▶ **Given records**
=== Begin Enclosure ===

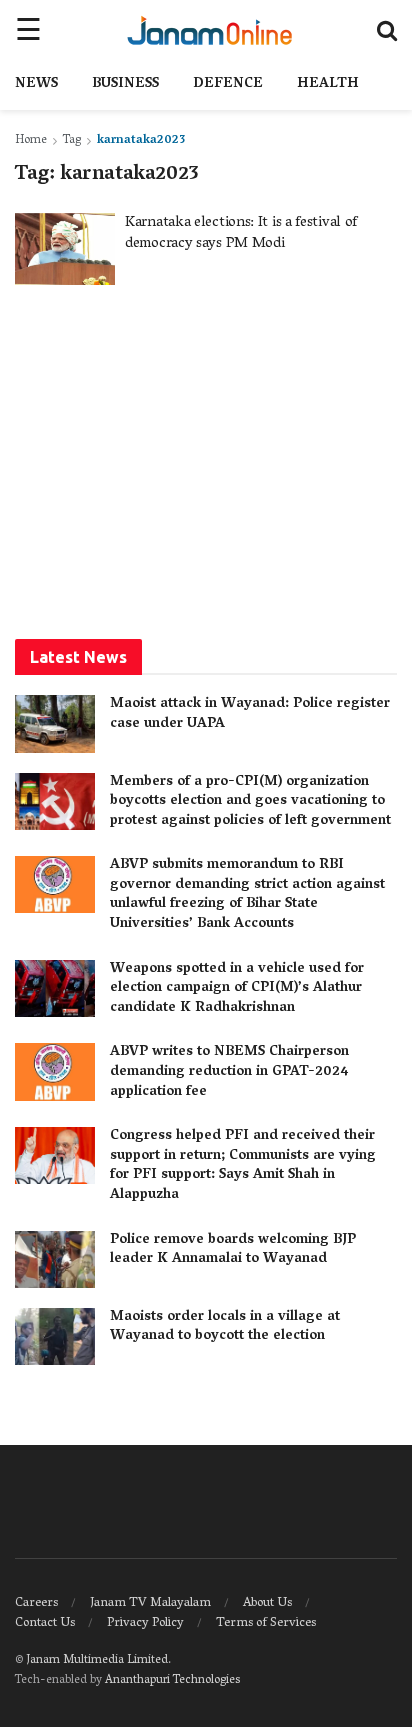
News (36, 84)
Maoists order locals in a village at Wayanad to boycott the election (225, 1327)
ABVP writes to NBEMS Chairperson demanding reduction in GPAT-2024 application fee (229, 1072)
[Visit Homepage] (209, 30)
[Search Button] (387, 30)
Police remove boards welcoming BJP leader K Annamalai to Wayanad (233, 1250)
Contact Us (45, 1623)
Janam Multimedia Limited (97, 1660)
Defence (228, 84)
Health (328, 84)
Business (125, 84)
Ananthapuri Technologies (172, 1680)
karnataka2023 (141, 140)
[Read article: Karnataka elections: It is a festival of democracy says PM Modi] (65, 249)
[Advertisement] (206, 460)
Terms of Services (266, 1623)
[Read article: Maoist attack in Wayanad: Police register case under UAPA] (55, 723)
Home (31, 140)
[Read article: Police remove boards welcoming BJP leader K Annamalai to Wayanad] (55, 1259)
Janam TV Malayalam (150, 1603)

=== End Enclosure ===
=== Begin Enclosure ===

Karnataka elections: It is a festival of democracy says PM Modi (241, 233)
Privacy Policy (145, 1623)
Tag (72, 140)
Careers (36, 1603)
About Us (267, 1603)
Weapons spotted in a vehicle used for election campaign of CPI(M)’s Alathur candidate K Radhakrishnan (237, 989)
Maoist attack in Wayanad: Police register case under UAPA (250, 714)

=== End Enclosure ===
=== Begin Enclosure ===

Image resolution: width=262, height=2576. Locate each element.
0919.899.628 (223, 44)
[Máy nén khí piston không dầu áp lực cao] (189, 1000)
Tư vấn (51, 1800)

=== End Enclosure ===

▶ **What the exercise asks**
The required output is every line above that contains the string "attack".

▶ **Solution below**
[Read article: Maoist attack in Wayanad: Police register case under UAPA] (55, 723)
Maoist attack in Wayanad: Police register case under UAPA (250, 714)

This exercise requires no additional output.